▶ _Exercise details_: The lines below, from the first through the one containing "You are a computer-use agent.", are to be given again exactly, with pictures left out and nothing added.

Stored data entries:
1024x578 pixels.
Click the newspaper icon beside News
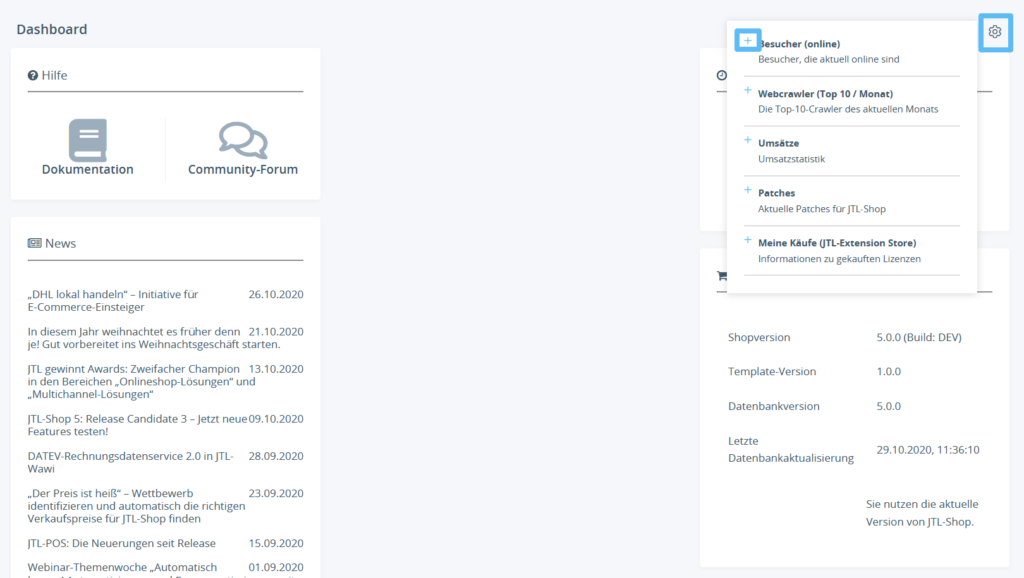pyautogui.click(x=34, y=243)
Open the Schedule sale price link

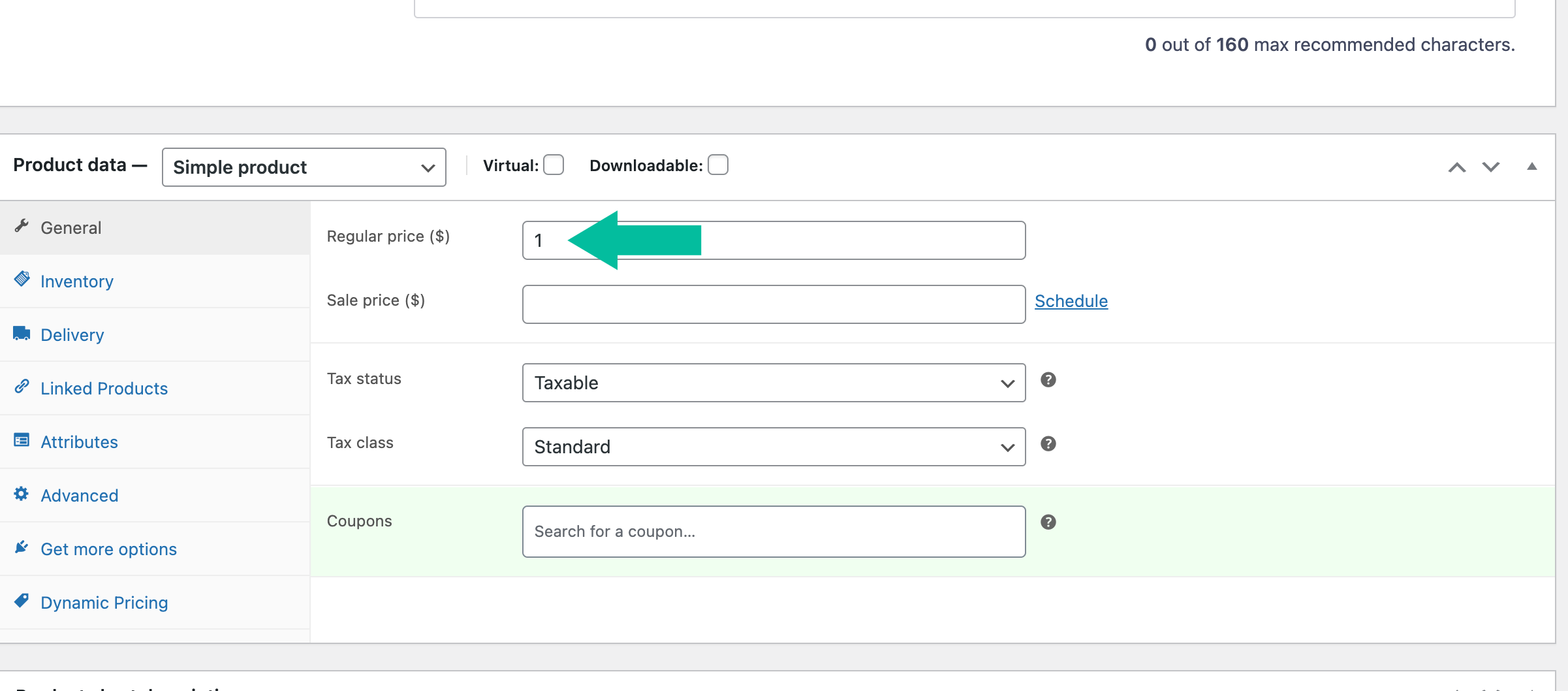coord(1071,301)
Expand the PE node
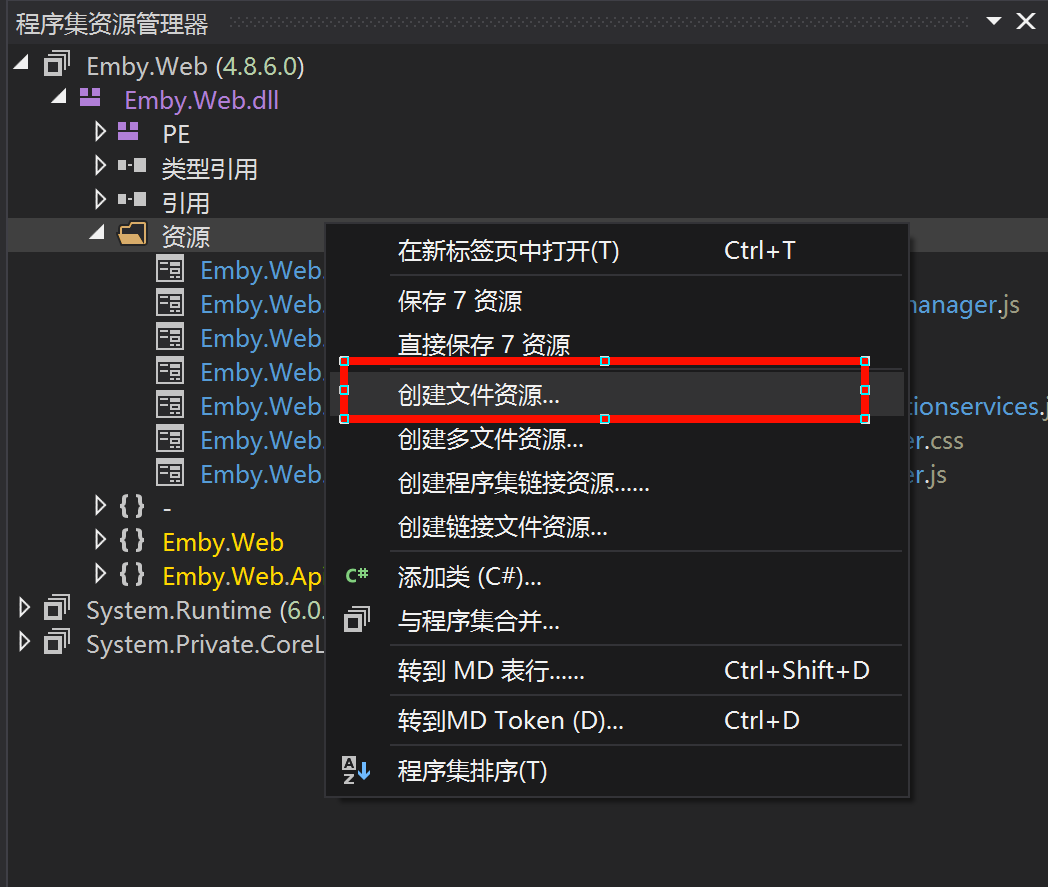 (x=99, y=132)
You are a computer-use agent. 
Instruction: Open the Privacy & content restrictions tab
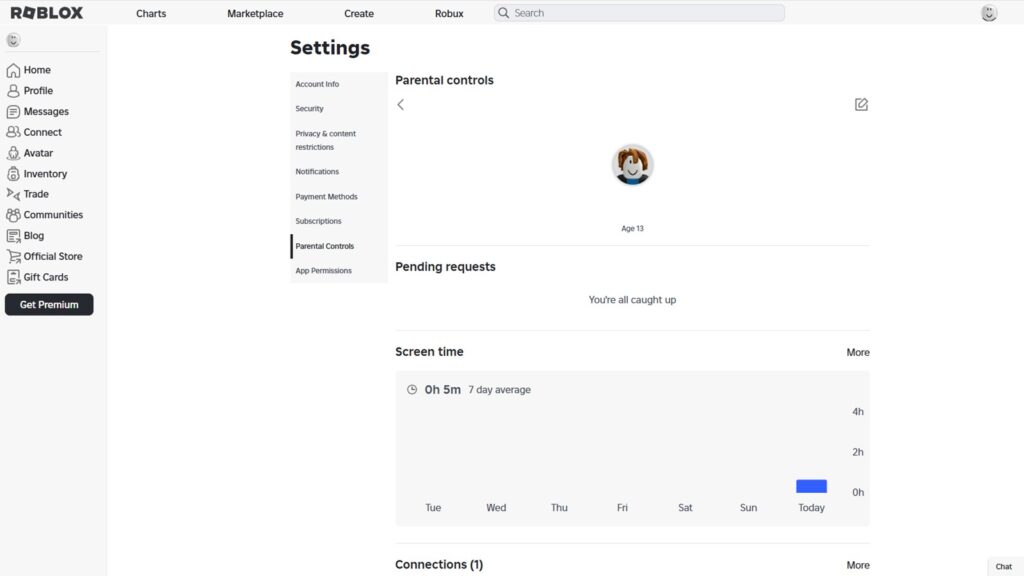pos(325,140)
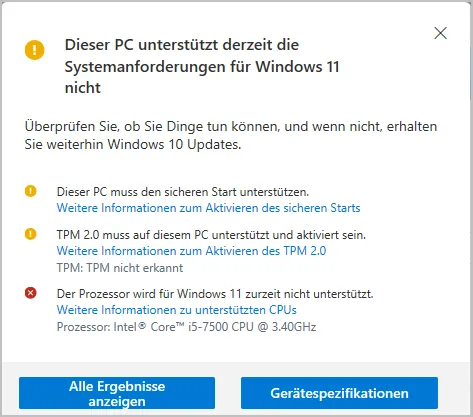Image resolution: width=473 pixels, height=417 pixels.
Task: Click the Alle Ergebnisse anzeigen button
Action: (x=117, y=393)
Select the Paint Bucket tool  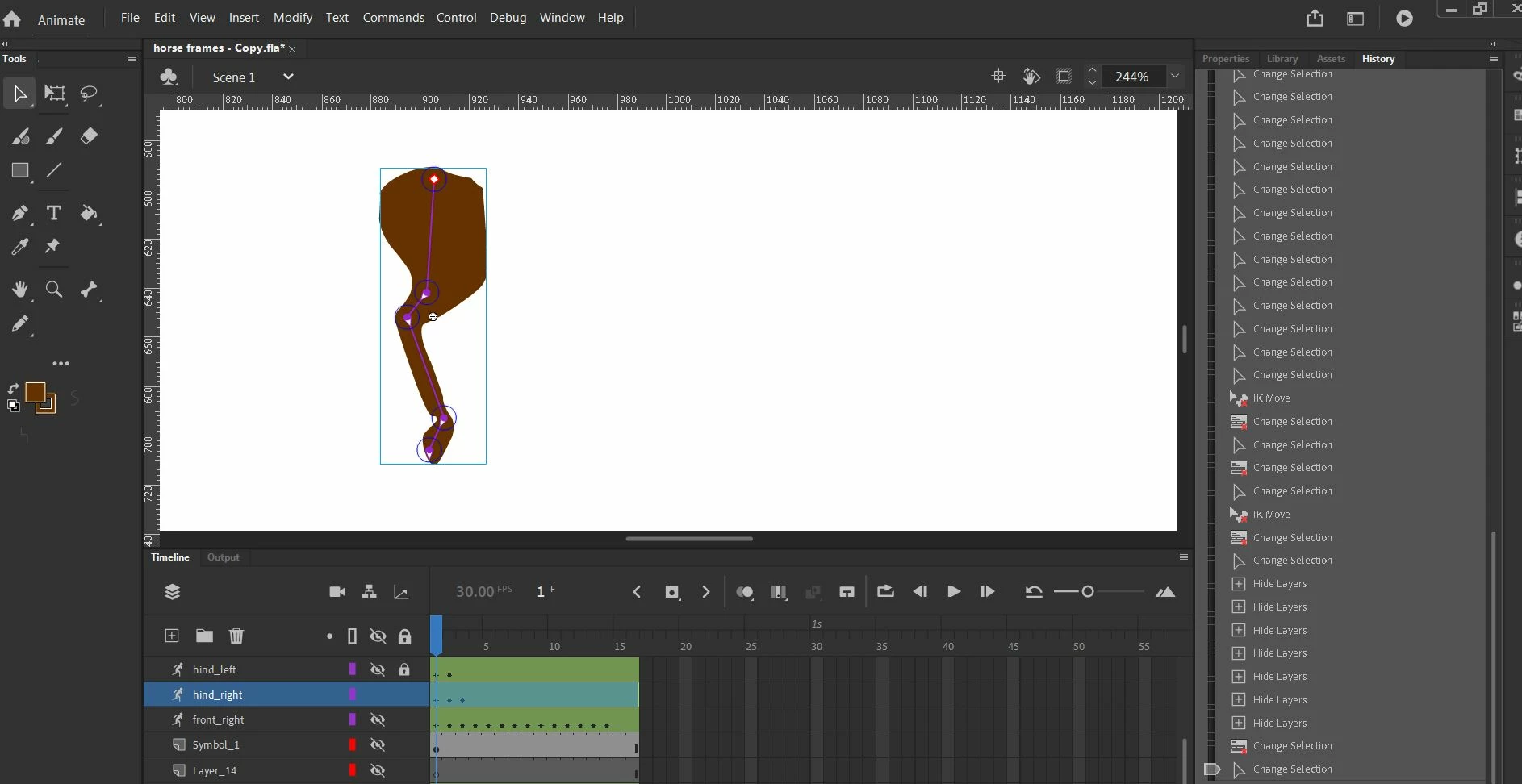coord(89,213)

▶ _Task answer_:
1024x578 pixels.
Click the newspaper icon beside News
pyautogui.click(x=34, y=243)
Open the Schedule sale price link

coord(1071,301)
Expand the PE node
 (x=99, y=132)
You are a computer-use agent. 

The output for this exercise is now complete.